-- start DOCUMENT SECTION --

# Target Bow vs Hunting Bow



## aread (Dec 25, 2009)

It depends on the specific bow that you are starting with.

Some target bows are slow, but usually not too slow for hunting.
Some target bows are a color that game can see, especially if it's moving
Some target bows have long stabilizers that are a little cumbersome in the woods.
Some target sights are suitable for hunting, others are not.

Obviously the sight, color and stabilizers can be easily fixed.

For hunting, speed is good, but it's well down the list of things that you need with a hunting bow. Arrow flight and shot placement are much more important.

What bow are you starting with?

Allen


----------



## rtm20012003 (Dec 5, 2010)

does color really matter that much ive always wonderd i mean when i shotgun hunt ive had deer at 10 yards and im coverd in bright orange


----------



## 419forest (Sep 12, 2011)

-- end DOCUMENT SECTION --
-- start SUPPLIED DATA --

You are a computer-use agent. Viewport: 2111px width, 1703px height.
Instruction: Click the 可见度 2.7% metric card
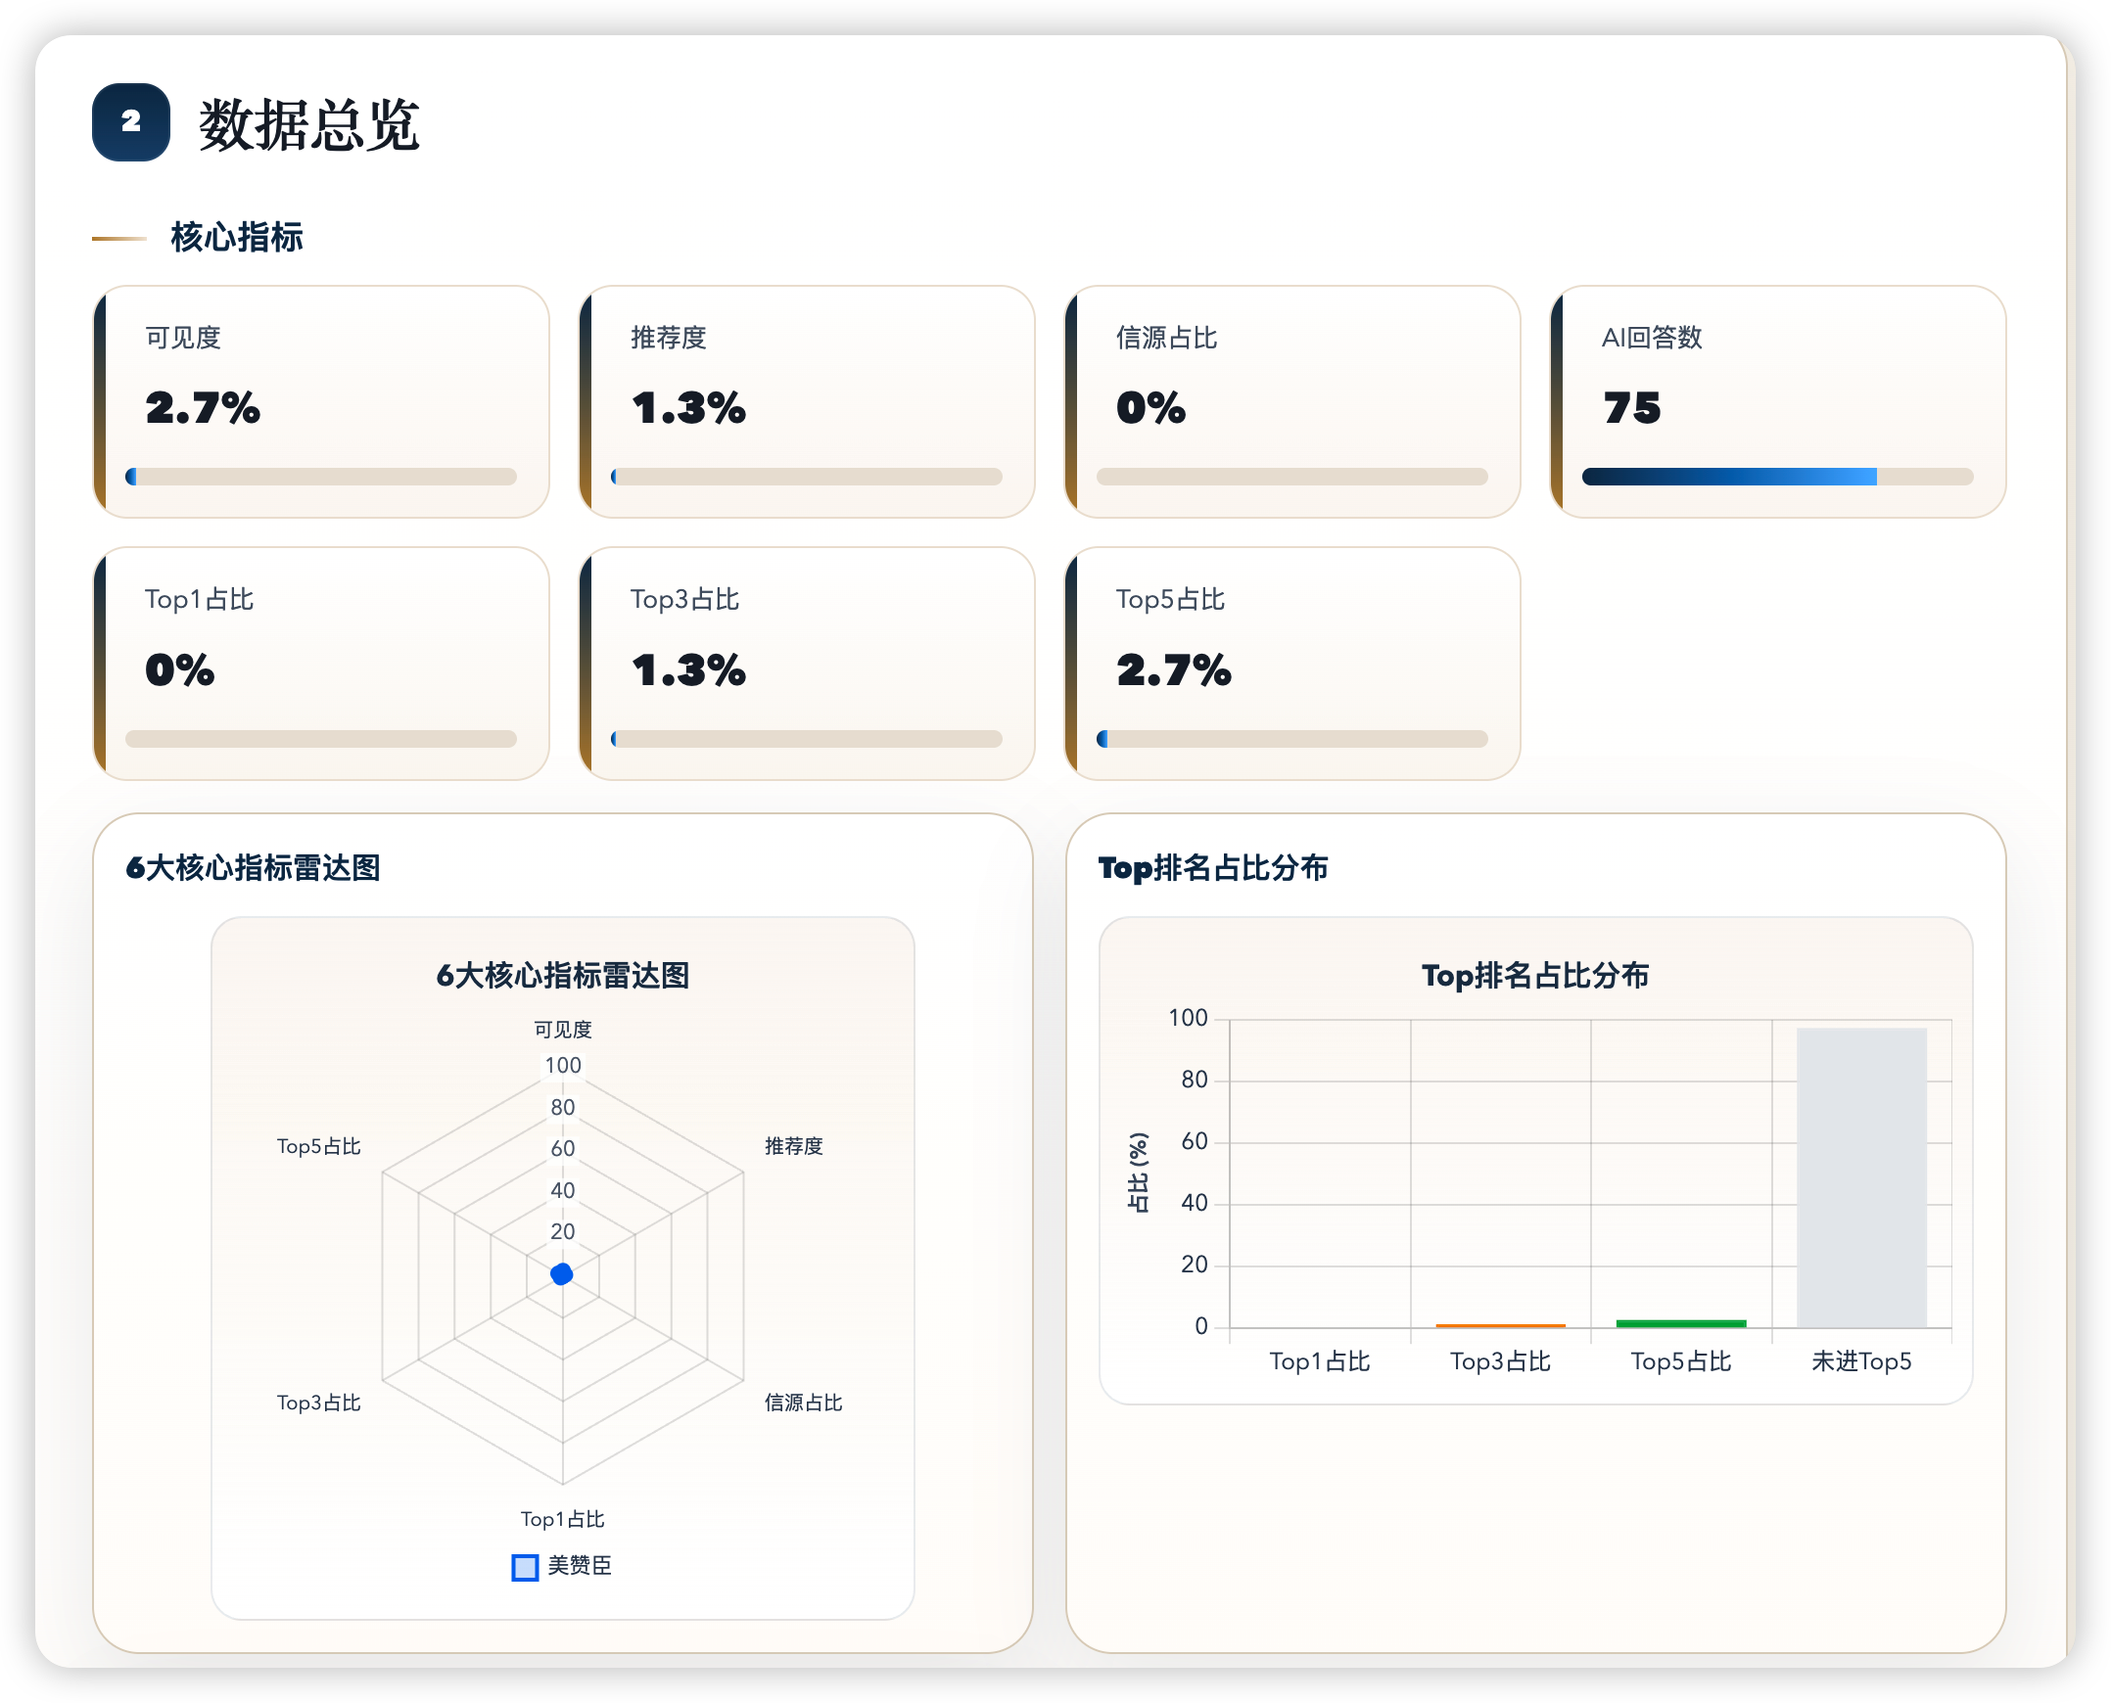[321, 401]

-- end SUPPLIED DATA --

Please revise the stretch of the bow thread from "Some target bows are slow, but" through "in the woods.", putting "unwieldy" in place of "cumbersome". The data is separate material, apart from the bow thread.

▶ **EXERCISE OUTPUT**
Some target bows are slow, but usually not too slow for hunting.
Some target bows are a color that game can see, especially if it's moving
Some target bows have long stabilizers that are a little unwieldy in the woods.